Outlook: We believe the Bank Credit Facilities, along with our current working capital and positive cash flow from existing production and anticipated production increases from new drilling, will provide adequate capital to fund operating cash requirements and complete our scheduled exploration and development goals for 2007. We expect to further increase our borrowing base commensurate with the expected growth of our proved oil and gas reserves throughout the base term of the Bank Credit Facilities. Should product prices weaken, or expected new oil and gas production levels not be attained, the resulting reduction in projected revenues would cause us to re-evaluate our working capital options and would adversely affect our ability to carry out our current operating plans.
Risk Management Activities -- Commodity Hedging Contracts: Due to the volatility of oil and natural gas prices and requirements under our Bank Credit Facilities, we periodically enter into price-risk management transactions (e.g., swaps, collars and floors) for a portion of our oil and natural gas production. In certain cases, this allows us to achieve a more predictable cash flow, as well as to reduce exposure from price fluctuations. These arrangements apply to only a portion of our production, and provide only partial price protection against declines in oil and natural gas prices, and may partially limit our potential gains from future increases in prices. None of these instruments are used for trading purposes. On a quarterly basis, management sets all of our price-risk management policies, including volumes, types of instruments and counterparties. These policies are implemented by management through the execution of trades by the Chief Financial Officer after consultation with and concurrence by the President and the Board of Directors. Our Board of Directors monitors our price-risk management policies and trades.

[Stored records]
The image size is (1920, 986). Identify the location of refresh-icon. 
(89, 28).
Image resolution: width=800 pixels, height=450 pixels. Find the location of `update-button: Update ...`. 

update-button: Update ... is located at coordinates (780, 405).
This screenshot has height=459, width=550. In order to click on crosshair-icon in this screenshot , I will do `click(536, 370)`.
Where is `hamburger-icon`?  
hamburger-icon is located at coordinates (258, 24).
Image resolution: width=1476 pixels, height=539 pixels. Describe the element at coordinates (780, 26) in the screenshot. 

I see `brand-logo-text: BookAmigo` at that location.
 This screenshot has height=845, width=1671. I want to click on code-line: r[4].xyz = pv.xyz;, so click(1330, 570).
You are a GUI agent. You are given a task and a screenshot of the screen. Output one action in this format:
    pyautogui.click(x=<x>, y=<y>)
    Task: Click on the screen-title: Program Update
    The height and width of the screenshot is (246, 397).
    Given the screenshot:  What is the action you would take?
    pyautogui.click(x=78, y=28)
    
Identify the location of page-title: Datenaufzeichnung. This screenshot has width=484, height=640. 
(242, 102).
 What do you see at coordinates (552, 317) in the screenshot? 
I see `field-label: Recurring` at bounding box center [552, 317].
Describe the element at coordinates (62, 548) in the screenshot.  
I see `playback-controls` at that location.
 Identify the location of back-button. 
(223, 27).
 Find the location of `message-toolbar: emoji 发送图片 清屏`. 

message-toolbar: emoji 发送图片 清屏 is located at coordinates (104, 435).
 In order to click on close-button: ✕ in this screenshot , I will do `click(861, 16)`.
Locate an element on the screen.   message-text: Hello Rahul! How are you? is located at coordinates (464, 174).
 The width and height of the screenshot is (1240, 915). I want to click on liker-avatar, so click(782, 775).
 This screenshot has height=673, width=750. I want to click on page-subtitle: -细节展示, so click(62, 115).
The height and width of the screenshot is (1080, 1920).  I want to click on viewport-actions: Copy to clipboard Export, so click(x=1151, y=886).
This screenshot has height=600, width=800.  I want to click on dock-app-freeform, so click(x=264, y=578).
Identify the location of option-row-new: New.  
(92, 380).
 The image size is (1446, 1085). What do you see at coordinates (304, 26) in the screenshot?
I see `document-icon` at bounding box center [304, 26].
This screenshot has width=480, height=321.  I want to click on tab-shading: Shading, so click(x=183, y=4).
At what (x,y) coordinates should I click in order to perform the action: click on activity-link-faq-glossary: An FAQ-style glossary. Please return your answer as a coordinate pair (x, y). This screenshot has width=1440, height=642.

:: Check your understanding ::
[1] From the passage on credit facilities and commodity hedging above, echo everything from "Outlook: We believe" down to "current operating plans.".
[2] According to the passage on credit facilities and commodity hedging, why does the company periodically enter into price-risk management transactions for part of its oil and natural gas production?

:: Problem solutions ::
[1]
Outlook: We believe the Bank Credit Facilities, along with our current working capital and positive cash flow from existing production and anticipated production increases from new drilling, will provide adequate capital to fund operating cash requirements and complete our scheduled exploration and development goals for 2007. We expect to further increase our borrowing base commensurate with the expected growth of our proved oil and gas reserves throughout the base term of the Bank Credit Facilities. Should product prices weaken, or expected new oil and gas production levels not be attained, the resulting reduction in projected revenues would cause us to re-evaluate our working capital options and would adversely affect our ability to carry out our current operating plans.

[2] The company does this because oil and natural gas prices are volatile and because its Bank Credit Facilities require it. In certain cases, these transactions let it achieve a more predictable cash flow and reduce its exposure to price fluctuations.